Concerned with global environmental issues, the 24-year-old vlogger Su Yige is dedicated to increasing people’s awareness of the problem of waste and promoting ideas on how to live sustainably through her own observations and examples.
In 2020, China announced its aim to peak carbon dioxide emissions before 2030 and to achieve carbon neutrality before 2060. Since then, several industrial sectors have strived to meet the target by taking various measures. Media and governments frequently mention phrases such as “green development” and “low carbon”. Accordingly, awareness of environmental issues is also rising among many people, especially the young generation.
In early September this year, Vogue Business conducted a survey of nearly 1,000 Chinese consumers aged from 18 to 24. It shows that up to 54 percent of Gen Z consumers have a relatively clear and accurate understanding of the concept of “sustainability”, and almost one-third are actively taking steps to reduce their impact on the environment. Su Yige is one of them.
The eco-minimalist lifestyle had been part of Su’s life long before she knew about this term. While she was growing up, the time-honored traditional Chinese virtues like diligence and thrift are taught well through her parents’ words and deeds. Though Su’s parents are from the small city of Weihai in East China’s Shandong province and do not know any jargon about “green knowledge”, they have been leading a very environmentally friendly life.
In Su’s memory, her family has used the same hair dryer for more than a decade. “As long as something can still be used, my mother will not replace it with a new item,” she said. Gradually, Su got nurtured with that minimalistic mindset and developed her own habits. When she was in high school, Su would make sure all the faucets were turned off before going to sleep.

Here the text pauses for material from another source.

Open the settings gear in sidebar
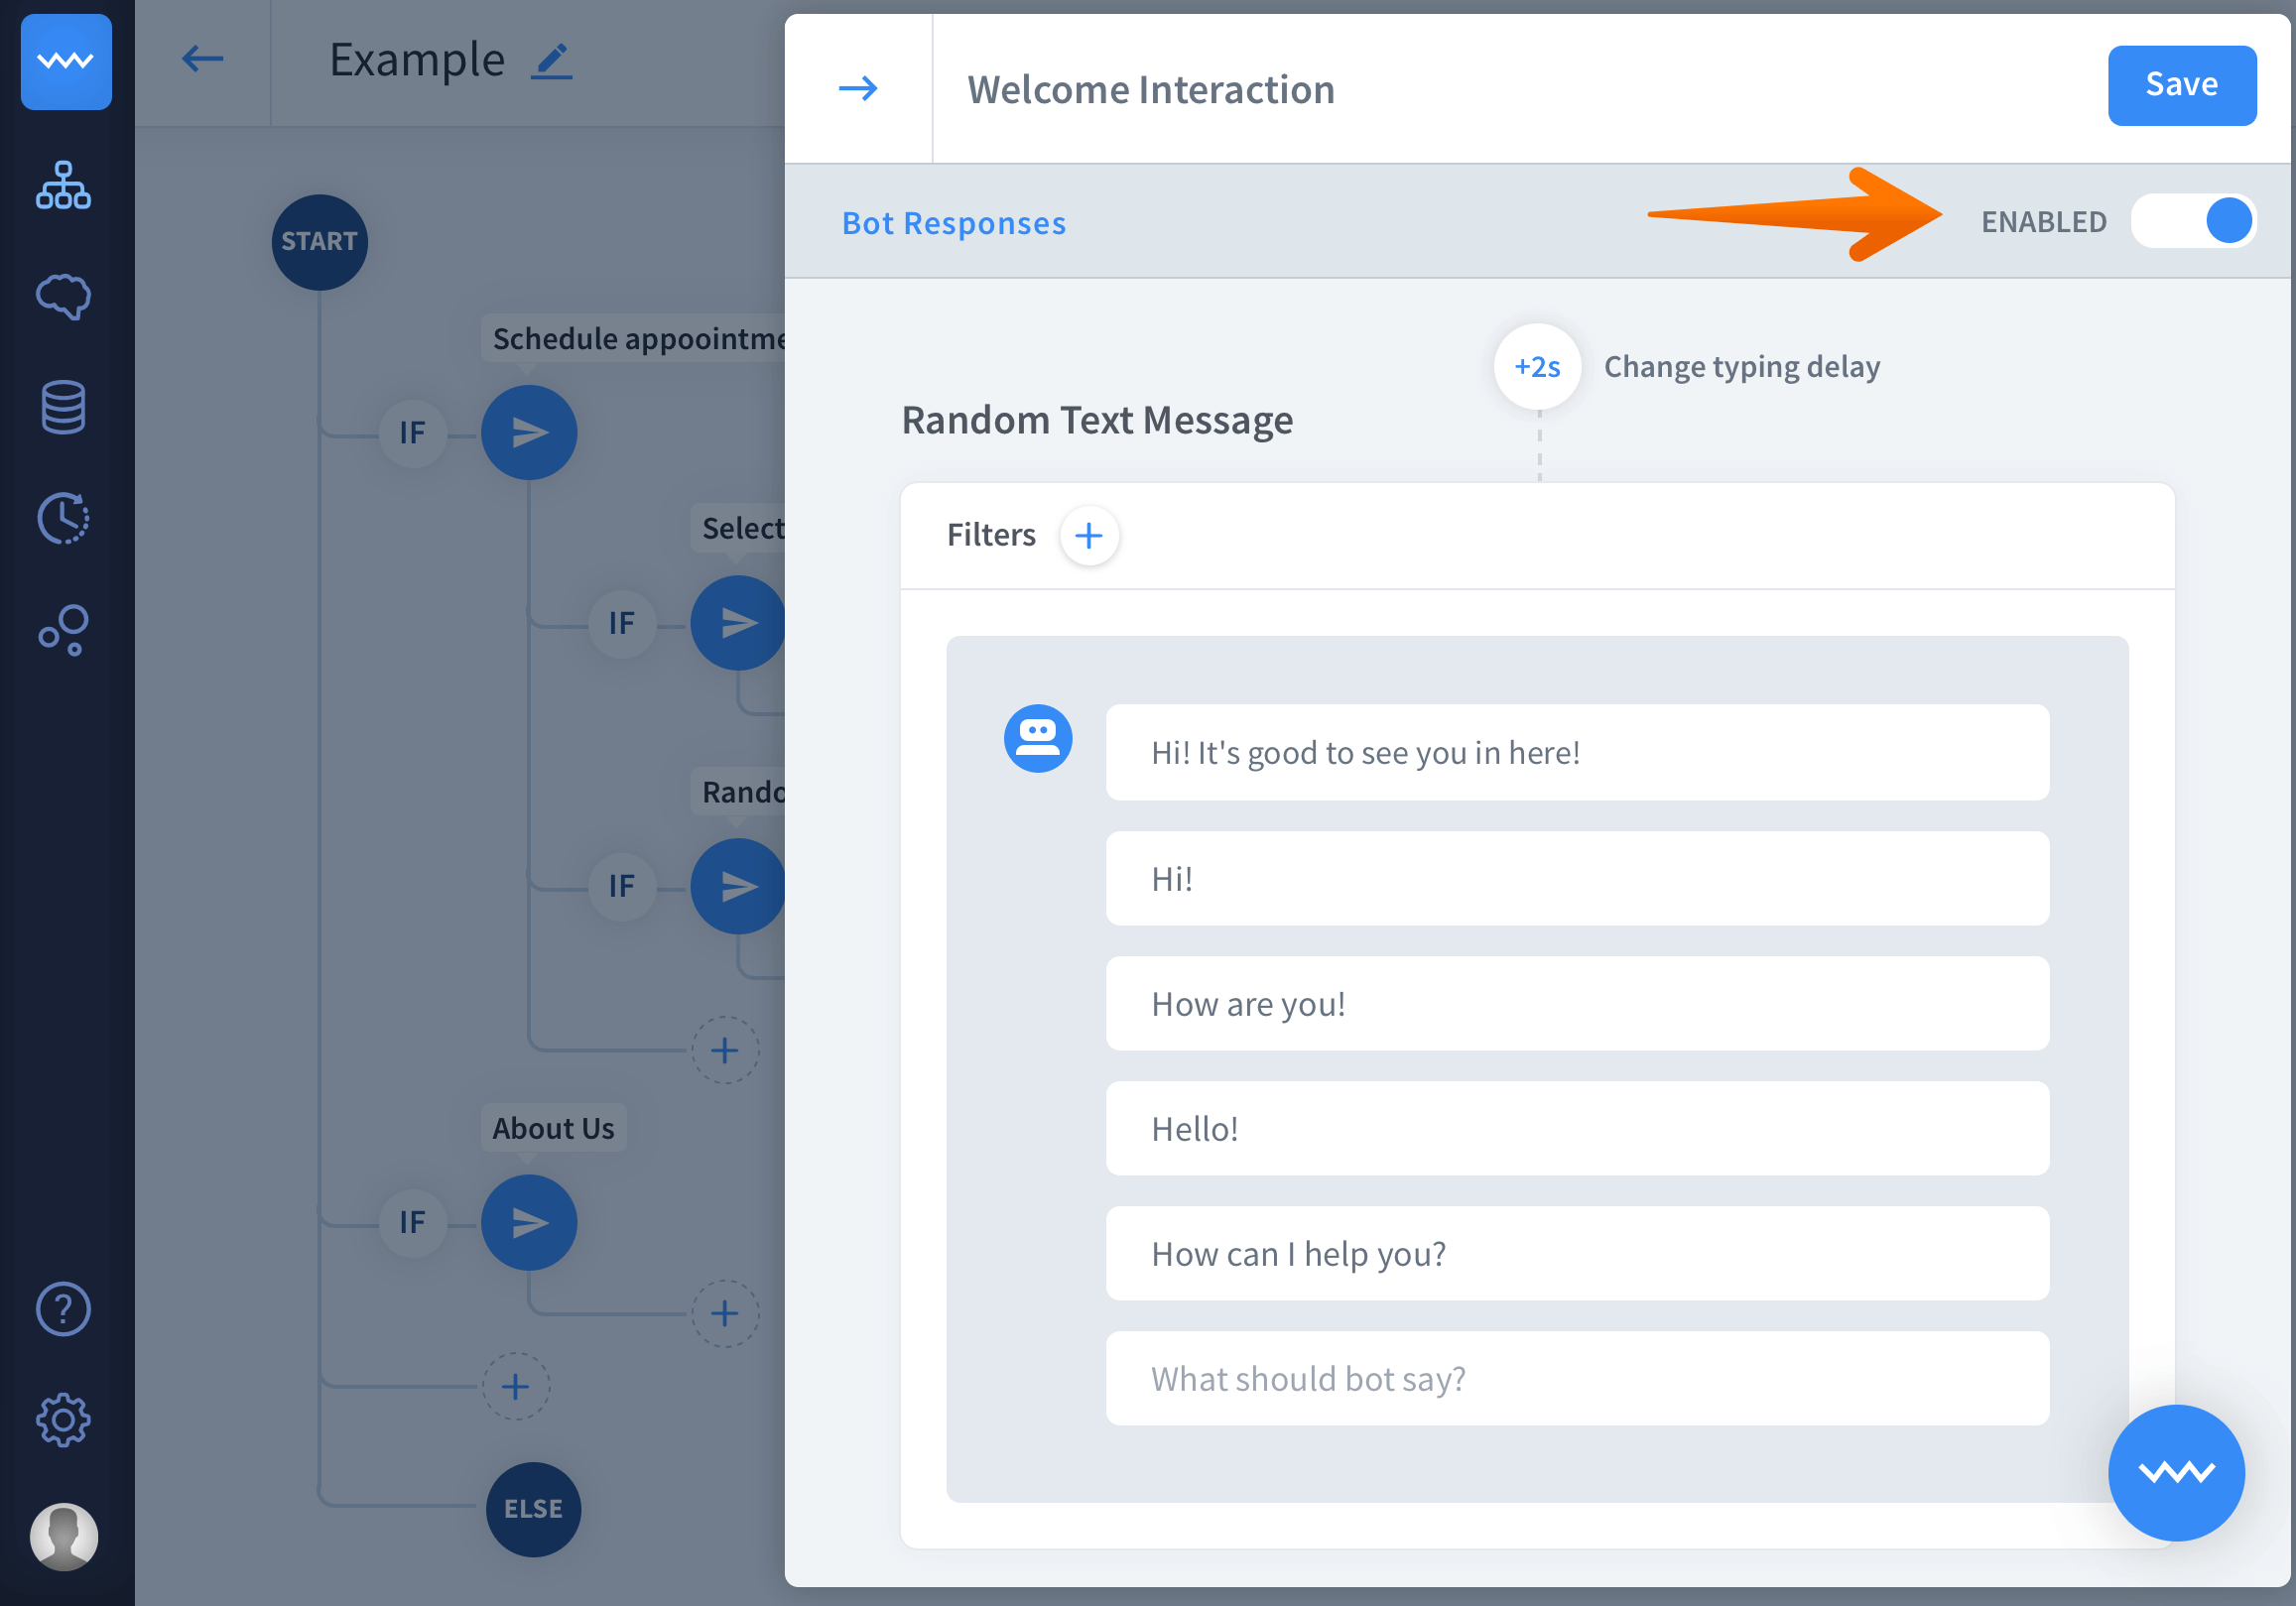[63, 1419]
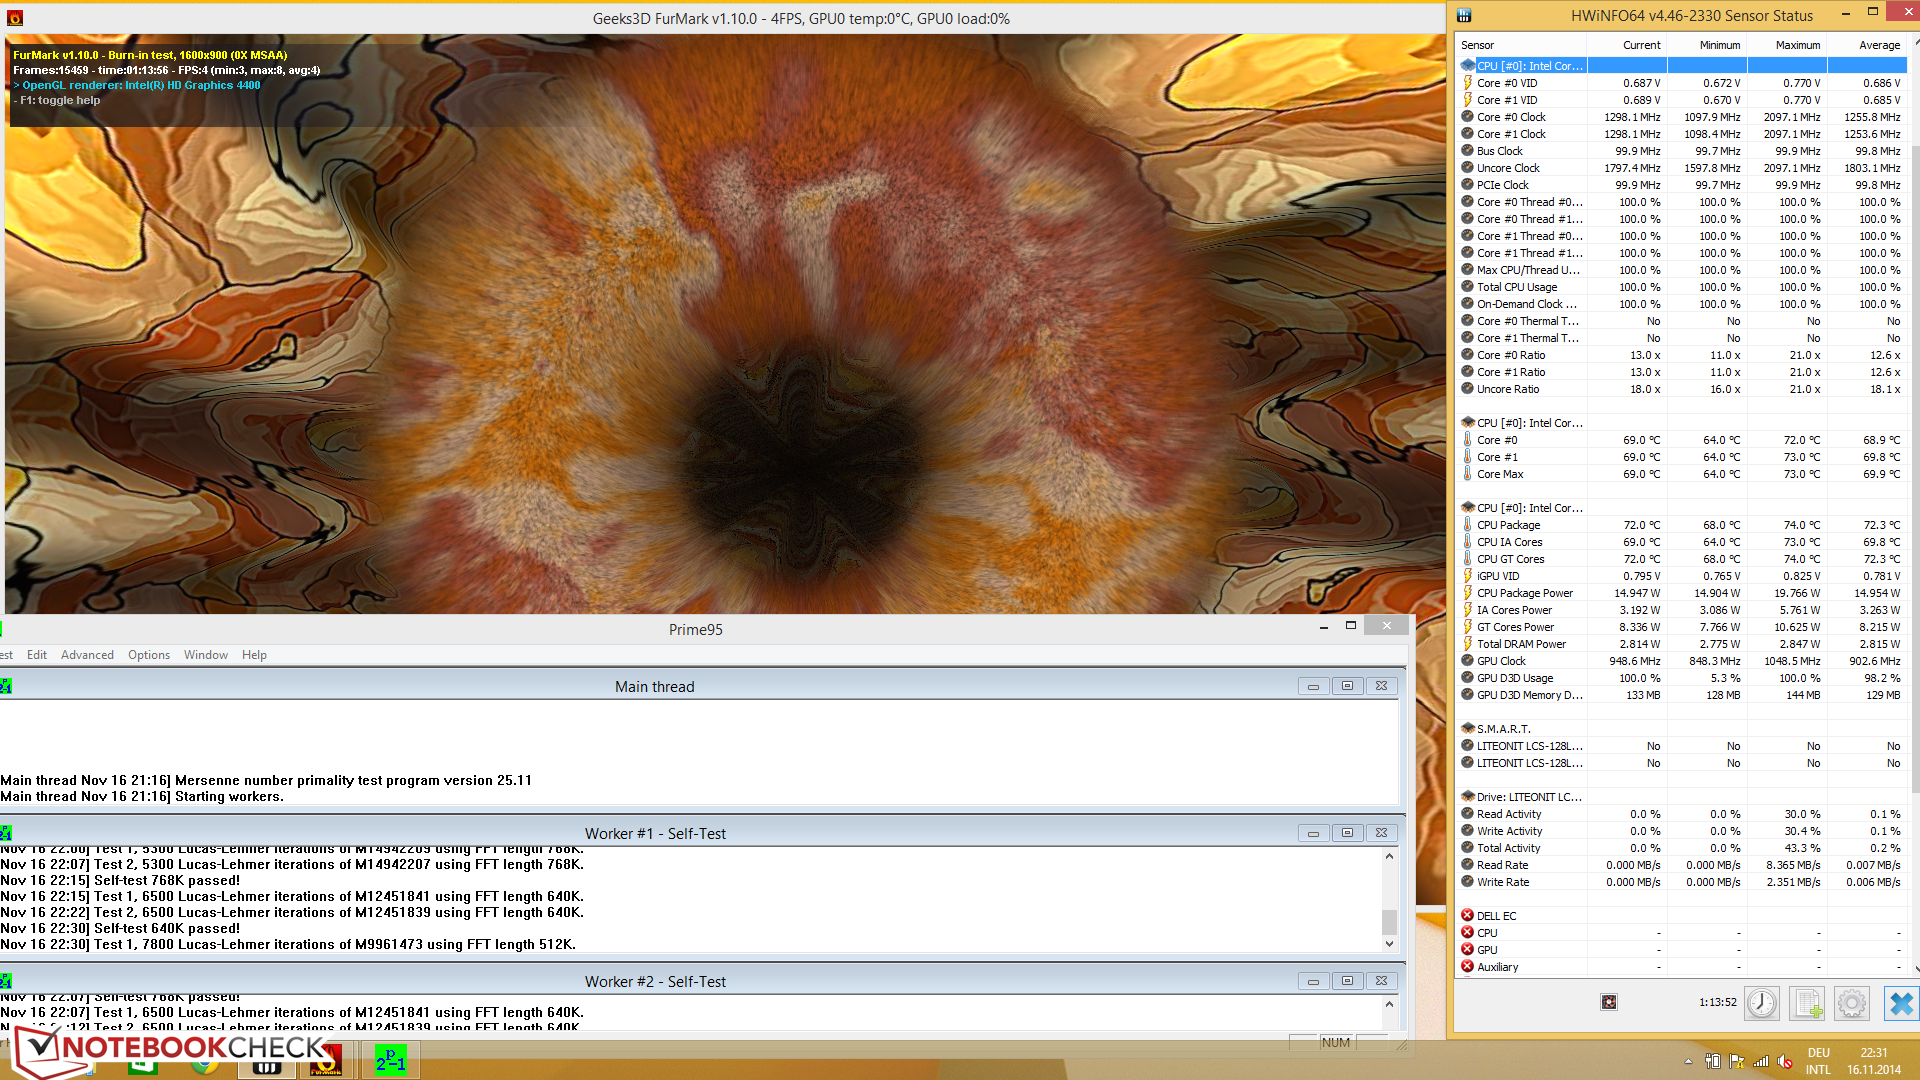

Not until 2019 when Su went to Canada for computer science studies, she learned about the concept of Zero-Wastes and more consciously adjusted her lifestyle with sustainable practices such as visiting local farmers’ markets and picking up second-hand items.
Since 2020, Su has been advocating for her “Traceless Life” or “Zero-Waste Lifestyle”. This revolutionary concept overthrows the restrictive, sacrificing way of protecting the environment, and focuses on the intellectual and aesthetical pleasures that one could experience from sustainable living.
There are multiple benefits to using sustainable products. Without plastic or other unrecyclable materials, their packages are possibly more differentiating and refreshing thereby inspiring consumers to dig deeper into the stories behind the products. Compared with ordinary products, people are more motivated to know whether the components of green products are harmful to the human body or nature; and whether they can be degraded or recycled at the end of the life cycle. Therefore, “sustainability” is a medium helping people get connected with the physical world and gain a deeper understanding of it.
In the last two years, Su has been sharing her ideas and tips online, which have successfully attracted and built a community of sustainable doers.
Her online community “Traceless Life” has gathered 34,000 followers on Douban, China’s major social networking platform. Su also has a channel on China’s YouTube-like video sharing site Bilibili, which has amassed around 61,000 subscribers by the time of writing. Almost 500 fans joined Su’s WeChat group where they share environmental information and exchange second-handed objects.
In her view, sustainability is all about coping with the planet’s limited resources and the first step is to reduce waste. Whenever possible, Su brings her own cups and utensils when eating out, takes her own bag when she goes grocery shopping. Her apartment in Shanghai is mostly decorated or equipped with second-handed objects- from tables to cups, and even a small plant. “I think environmental protection is a very personal and high-quality way of life,” she said.
In Su’s practices, sustainable living is not stressful or extreme but full of love and pleasure. This is well illustrated in her recent online videos teaching followers to make reusable beeswax food wraps and natural washing powder, of which the process itself is very interesting. “In many cases loving yourself and loving the Earth are in line with each other, which doesn’t require sacrifice,” Su believes.
Inspired by Su, members from her WeChat group have ratcheted up their efforts to lead environmentally friendly lives. The younger generation in China is optimistic, responsible, and concerned about the planet and the environment. With a global vision, they stand at the forefront of the times ready to solve environmental issues. Su is looking forward to collaborating with vloggers from overseas.